#### [What the task requires]
For each record below, write an exact copy.

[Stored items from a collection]

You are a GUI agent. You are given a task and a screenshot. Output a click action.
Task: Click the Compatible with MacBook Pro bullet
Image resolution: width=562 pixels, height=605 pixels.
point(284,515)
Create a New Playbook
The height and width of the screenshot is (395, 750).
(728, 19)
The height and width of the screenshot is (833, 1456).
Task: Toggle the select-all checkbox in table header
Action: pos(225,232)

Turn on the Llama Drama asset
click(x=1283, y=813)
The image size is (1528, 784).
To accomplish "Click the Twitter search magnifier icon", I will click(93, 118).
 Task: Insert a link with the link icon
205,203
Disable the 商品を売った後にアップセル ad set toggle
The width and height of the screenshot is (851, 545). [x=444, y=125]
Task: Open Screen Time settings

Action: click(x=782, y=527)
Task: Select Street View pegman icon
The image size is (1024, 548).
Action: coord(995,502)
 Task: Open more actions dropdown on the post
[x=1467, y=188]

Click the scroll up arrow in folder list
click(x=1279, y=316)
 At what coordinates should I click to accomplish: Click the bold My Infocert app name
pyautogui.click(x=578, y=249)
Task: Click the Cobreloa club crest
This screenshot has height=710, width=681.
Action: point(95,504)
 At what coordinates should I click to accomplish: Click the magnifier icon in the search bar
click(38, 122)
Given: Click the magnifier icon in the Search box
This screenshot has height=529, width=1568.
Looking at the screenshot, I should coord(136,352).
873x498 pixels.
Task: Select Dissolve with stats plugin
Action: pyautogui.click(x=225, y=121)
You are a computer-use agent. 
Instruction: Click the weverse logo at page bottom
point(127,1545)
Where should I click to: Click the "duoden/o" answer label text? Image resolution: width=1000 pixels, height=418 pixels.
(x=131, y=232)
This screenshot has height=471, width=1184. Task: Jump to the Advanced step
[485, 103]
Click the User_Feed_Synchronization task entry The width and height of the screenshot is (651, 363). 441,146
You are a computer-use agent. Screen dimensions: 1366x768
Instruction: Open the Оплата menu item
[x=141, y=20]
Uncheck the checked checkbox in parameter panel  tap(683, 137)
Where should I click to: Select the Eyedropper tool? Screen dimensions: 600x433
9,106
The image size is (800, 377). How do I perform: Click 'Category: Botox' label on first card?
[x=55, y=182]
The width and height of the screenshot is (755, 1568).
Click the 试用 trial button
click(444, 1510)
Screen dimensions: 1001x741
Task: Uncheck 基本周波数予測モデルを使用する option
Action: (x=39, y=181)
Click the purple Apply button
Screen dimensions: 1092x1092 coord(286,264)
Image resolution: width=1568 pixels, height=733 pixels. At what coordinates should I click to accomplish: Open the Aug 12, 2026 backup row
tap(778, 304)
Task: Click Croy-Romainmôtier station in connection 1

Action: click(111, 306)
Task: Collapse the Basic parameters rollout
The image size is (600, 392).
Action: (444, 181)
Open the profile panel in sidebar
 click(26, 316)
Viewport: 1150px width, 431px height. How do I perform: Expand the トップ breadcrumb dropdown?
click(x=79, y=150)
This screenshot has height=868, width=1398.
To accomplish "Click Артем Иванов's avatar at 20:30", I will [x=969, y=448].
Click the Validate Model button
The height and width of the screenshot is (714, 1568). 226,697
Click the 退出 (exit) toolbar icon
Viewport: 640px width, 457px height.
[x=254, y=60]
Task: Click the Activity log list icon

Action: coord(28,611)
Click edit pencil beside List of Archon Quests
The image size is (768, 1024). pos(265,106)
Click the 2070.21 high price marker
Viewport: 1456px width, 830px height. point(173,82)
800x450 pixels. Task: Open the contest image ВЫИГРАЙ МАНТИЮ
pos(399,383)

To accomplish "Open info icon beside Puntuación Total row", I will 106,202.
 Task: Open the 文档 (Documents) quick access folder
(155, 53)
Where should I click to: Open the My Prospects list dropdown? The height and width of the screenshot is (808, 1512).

#### [Solution to the exercise]
You are a GUI agent. You are given a task and a screenshot. Output a click action.
Task: Click the Compatible with MacBook Pro bullet
Image resolution: width=562 pixels, height=605 pixels.
point(284,515)
Create a New Playbook
The height and width of the screenshot is (395, 750).
(728, 19)
The height and width of the screenshot is (833, 1456).
Task: Toggle the select-all checkbox in table header
Action: pos(225,232)

Turn on the Llama Drama asset
click(x=1283, y=813)
The image size is (1528, 784).
To accomplish "Click the Twitter search magnifier icon", I will click(93, 118).
 Task: Insert a link with the link icon
205,203
Disable the 商品を売った後にアップセル ad set toggle
The width and height of the screenshot is (851, 545). [x=444, y=125]
Task: Open Screen Time settings

Action: click(x=782, y=527)
Task: Select Street View pegman icon
The image size is (1024, 548).
Action: coord(995,502)
 Task: Open more actions dropdown on the post
[x=1467, y=188]

Click the scroll up arrow in folder list
click(x=1279, y=316)
 At what coordinates should I click to accomplish: Click the bold My Infocert app name
pyautogui.click(x=578, y=249)
Task: Click the Cobreloa club crest
This screenshot has height=710, width=681.
Action: point(95,504)
 At what coordinates should I click to accomplish: Click the magnifier icon in the search bar
click(38, 122)
Given: Click the magnifier icon in the Search box
This screenshot has height=529, width=1568.
Looking at the screenshot, I should coord(136,352).
873x498 pixels.
Task: Select Dissolve with stats plugin
Action: pyautogui.click(x=225, y=121)
You are a computer-use agent. 
Instruction: Click the weverse logo at page bottom
point(127,1545)
Where should I click to: Click the "duoden/o" answer label text? Image resolution: width=1000 pixels, height=418 pixels.
(x=131, y=232)
This screenshot has height=471, width=1184. Task: Jump to the Advanced step
[485, 103]
Click the User_Feed_Synchronization task entry The width and height of the screenshot is (651, 363). 441,146
You are a computer-use agent. Screen dimensions: 1366x768
Instruction: Open the Оплата menu item
[x=141, y=20]
Uncheck the checked checkbox in parameter panel  tap(683, 137)
Where should I click to: Select the Eyedropper tool? Screen dimensions: 600x433
9,106
The image size is (800, 377). How do I perform: Click 'Category: Botox' label on first card?
[x=55, y=182]
The width and height of the screenshot is (755, 1568).
Click the 试用 trial button
click(444, 1510)
Screen dimensions: 1001x741
Task: Uncheck 基本周波数予測モデルを使用する option
Action: (x=39, y=181)
Click the purple Apply button
Screen dimensions: 1092x1092 coord(286,264)
Image resolution: width=1568 pixels, height=733 pixels. At what coordinates should I click to accomplish: Open the Aug 12, 2026 backup row
tap(778, 304)
Task: Click Croy-Romainmôtier station in connection 1

Action: click(111, 306)
Task: Collapse the Basic parameters rollout
The image size is (600, 392).
Action: (444, 181)
Open the profile panel in sidebar
 click(26, 316)
Viewport: 1150px width, 431px height. How do I perform: Expand the トップ breadcrumb dropdown?
click(x=79, y=150)
This screenshot has height=868, width=1398.
To accomplish "Click Артем Иванов's avatar at 20:30", I will [x=969, y=448].
Click the Validate Model button
The height and width of the screenshot is (714, 1568). 226,697
Click the 退出 (exit) toolbar icon
Viewport: 640px width, 457px height.
[x=254, y=60]
Task: Click the Activity log list icon

Action: coord(28,611)
Click edit pencil beside List of Archon Quests
The image size is (768, 1024). pos(265,106)
Click the 2070.21 high price marker
Viewport: 1456px width, 830px height. point(173,82)
800x450 pixels. Task: Open the contest image ВЫИГРАЙ МАНТИЮ
pos(399,383)

To accomplish "Open info icon beside Puntuación Total row", I will 106,202.
 Task: Open the 文档 (Documents) quick access folder
(155, 53)
Where should I click to: Open the My Prospects list dropdown? The height and width of the screenshot is (808, 1512).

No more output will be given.